The digital clock on Jinbei's dashboard flickered: 22:14, 23 September.
The two government-stickered vans roared down the Middle Ring Road, tires screaming as they transitioned onto the S20 Outer Ring Road, heading south toward the border of Zhejiang Province. The fake official stickers on the side of the vehicles glinted under the orange streetlights of Shanghai's periphery—a perfect camouflage against the police checkpoints that patrolled the city's exits.
Inside the lead Jinbei, the air was thick with the lingering, chemical scent of the sedative. Gu Wei lay slumped against the cold metal interior, his midnight-blue velvet blazer ruined, covered in the dust of the ballroom floor. Beside him, the "Elite" and "Striver" lines had finally collapsed into a tragic heap: Chen Bo was sprawled across Dong, while Li Jia and Xu Ling lay pale and motionless, their silk dresses tangled together like broken dolls.
Up front, the driver adjusted his grip on the wheel, weaving through the late-night logistics traffic. "Smooth," he grunted, his voice rasping through a black cloth mask. "This 'Kids' was so busy looking at the moon, they didn't even hear the canisters roll."
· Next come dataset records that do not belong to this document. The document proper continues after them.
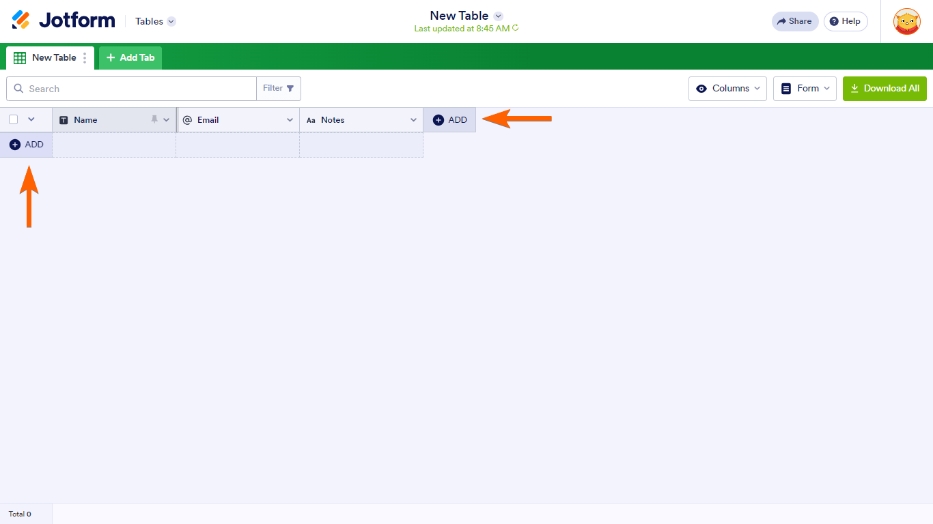Open the Tables dropdown in the header
Screen dimensions: 933x524
pyautogui.click(x=154, y=21)
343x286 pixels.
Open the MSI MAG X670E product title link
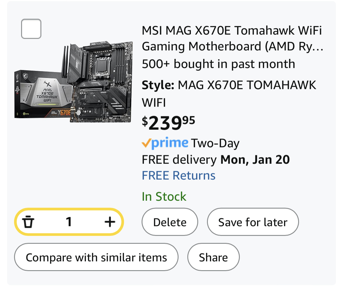coord(232,38)
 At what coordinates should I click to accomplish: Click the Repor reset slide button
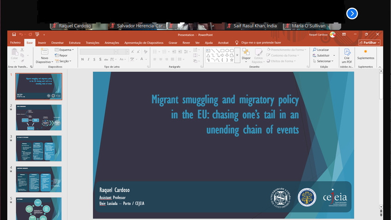[61, 55]
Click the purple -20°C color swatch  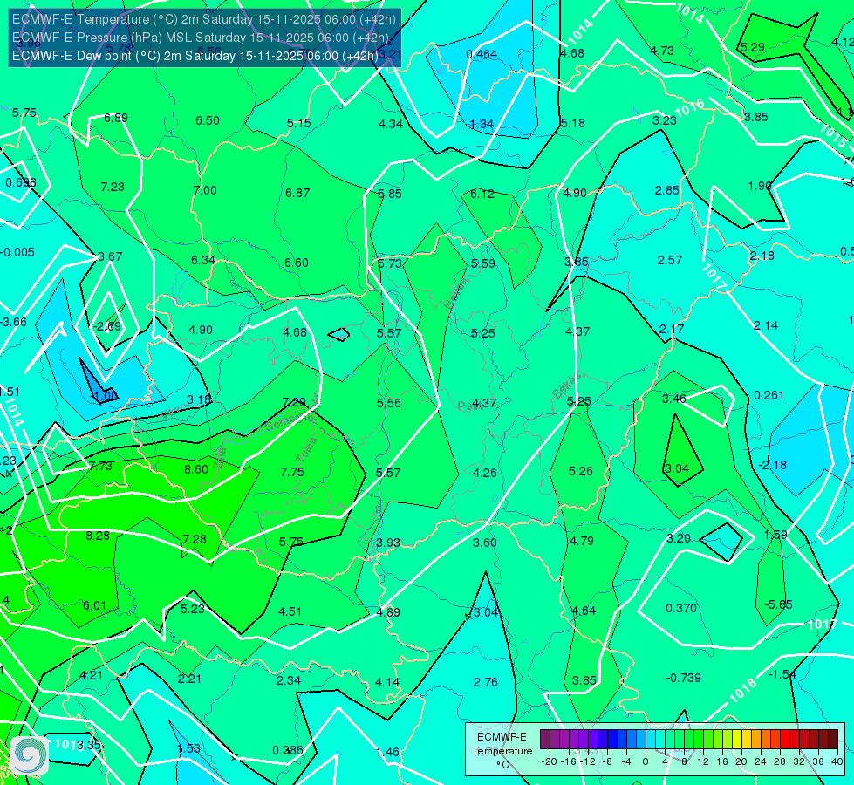click(x=544, y=740)
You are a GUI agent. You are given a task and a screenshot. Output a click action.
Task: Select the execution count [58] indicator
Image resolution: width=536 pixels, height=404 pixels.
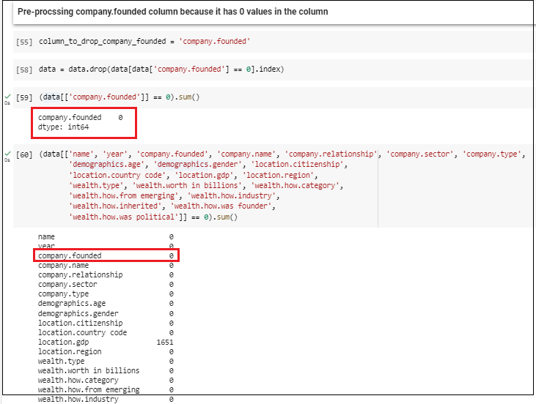24,70
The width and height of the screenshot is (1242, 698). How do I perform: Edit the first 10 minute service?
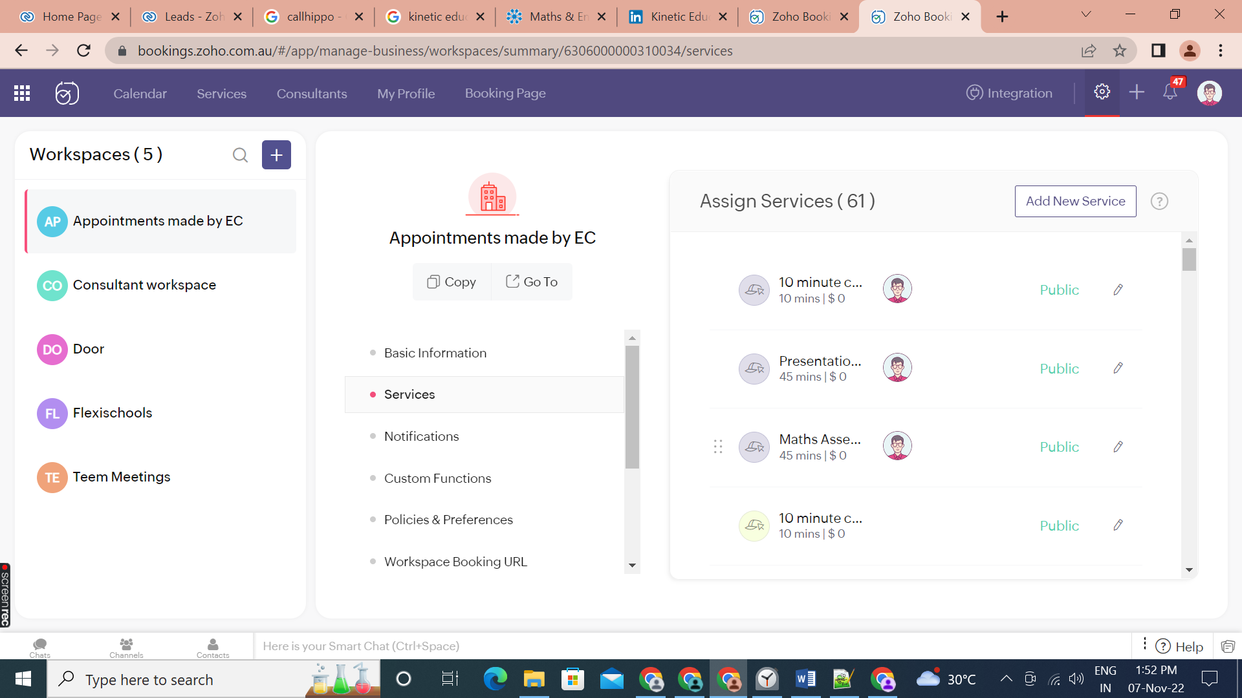click(x=1118, y=290)
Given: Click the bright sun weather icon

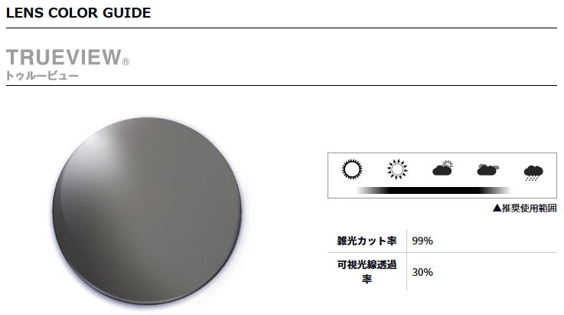Looking at the screenshot, I should click(351, 169).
The man in the passenger seat let out a dark, jagged smirk. "Fools. They spent millions on the parties but couldn't expect a simple cloud of gas. Our Boss's plan was seamless. After we cross the province line and hand over the 'merchandise,' we'll be the ones living in luxury. I'm going to spend my share on top-shelf Moutai and women who won't look at my bank account with disgust."
They both erupted into a coarse, evil laugh that echoed off the van's hollow walls.
The laughter acted like a serrated blade, cutting through the fog in Gu Wei's mind. His lungs burned. He let out a weak, ragged cough, his body jerking as his consciousness fought to resurface.
"Where...?"
Wei's eyes fluttered open, but the world was a spinning kaleidoscope of shadows and nausea. He tried to sit up, his muscles feeling like lead, his brain throbbing with a rhythmic, agonizing pulse. He clutched his head, his fingers digging into his hair as he tried to anchor himself to reality.
"The moon... the fireworks..."
The memories hit him like a physical blow.
Flashback: The Ballroom Massacre
On the balcony, the three of them—Wei, Min, and Mei—had been mesmerized by the peonies of light in the sky. Then, the first scream had cut through the boom of the pyrotechnics. Wei had spun around, his heart stopping as he saw through the glass: Madam Le, Gu Jian, Jiang Rou, and Lin Xia were already slumped in their chairs, wine glasses shattered on the marble. The smoke was a white wall, swallowing the elite.
"Min! Mei!" Wei had roared, his voice cracking. He had lunged for the door, but the gas hit him instantly. His knees buckled. He watched in a slow-motion nightmare as Jiang Min collapsed in her red dress, her hand reaching for his, and Le Mei slumped against the balustrade. Groups of men in black tactical gear were stepping through the fog, their eyes cold and efficient. Wei had crawled toward Min, his vision fading to gray, his last sight being the terrified faces of the four parents before the world went black.
Back in the present, Wei's eyes widened as they adjusted to the dim interior. He saw Bo's unconscious face, then Ling's. His mind spun with a terrifying realization.
"Where are the others? Where are Min and Mei? Where are the parents?"
He looked at the two vans through the rear window—the second Jinbei was trailing them closely. He realized with a jolt of sheer terror that they were being separated. The "Unified Alliance" wasn't just broken; it was being harvested.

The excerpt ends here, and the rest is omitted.